ECLI:NL:RBDHA:2023:7277
Rechtbank Den Haag
- Eerste aanleg - enkelvoudig
- Rechtspraak.nl
Beroep tegen niet-tijdig beslissen op asielaanvraag en proceskostenvergoeding
In deze zaak heeft verzoeker op 10 juli 2022 beroep ingesteld tegen het niet-tijdig beslissen op zijn asielaanvraag, die op 27 november 2021 was ingediend. De staatssecretaris van Justitie en Veiligheid, als verweerder, heeft op 21 november 2022 de asielaanvraag van verzoeker ingewilligd. Na deze beslissing heeft verzoeker zijn beroep ingetrokken en verzocht om vergoeding van de proceskosten. De rechtbank heeft, op basis van artikel 8:54, eerste lid, van de Algemene wet bestuursrecht (Awb), uitspraak gedaan zonder zitting.
De rechtbank heeft vastgesteld dat de verweerder aan verzoeker tegemoet is gekomen door de asielaanvraag in te willigen. Vervolgens heeft de rechtbank de verweerder veroordeeld in de door verzoeker gemaakte proceskosten.

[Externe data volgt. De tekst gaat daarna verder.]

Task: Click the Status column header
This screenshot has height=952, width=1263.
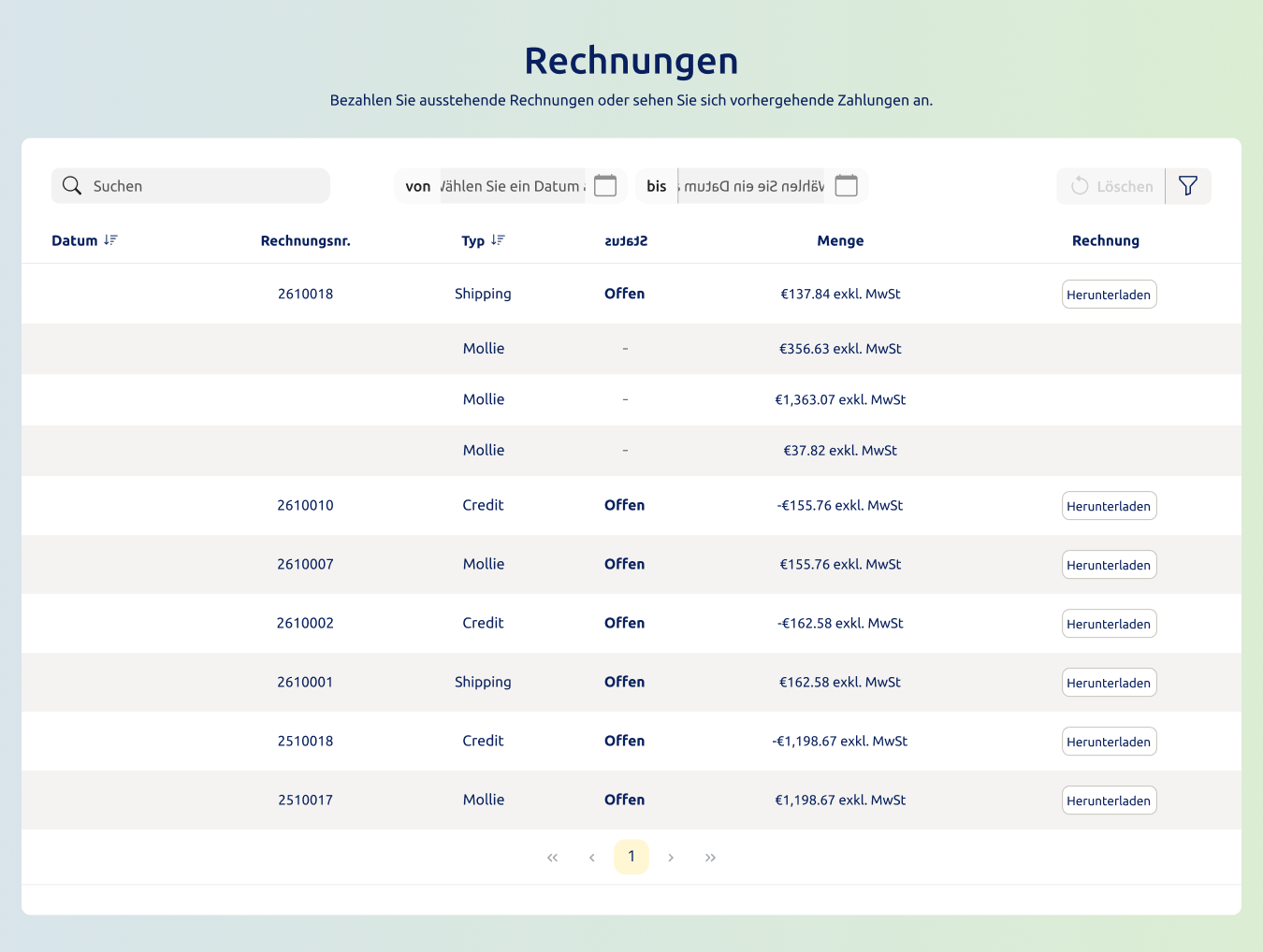Action: pyautogui.click(x=625, y=240)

Deze kosten zijn vastgesteld op € 418,50, gebaseerd op de door een derde beroepsmatig verleende rechtsbijstand. De rechtbank heeft de wegingsfactor 'licht' toegepast, omdat het beroep enkel betrekking had op het niet tijdig nemen van een besluit.
De beslissing van de rechtbank is openbaar gemaakt en verzoeker is geïnformeerd over de mogelijkheid om een verzetschrift in te dienen als hij het niet eens is met de uitspraak. Dit verzetschrift moet binnen zes weken na de bekendmaking van de uitspraak worden ingediend.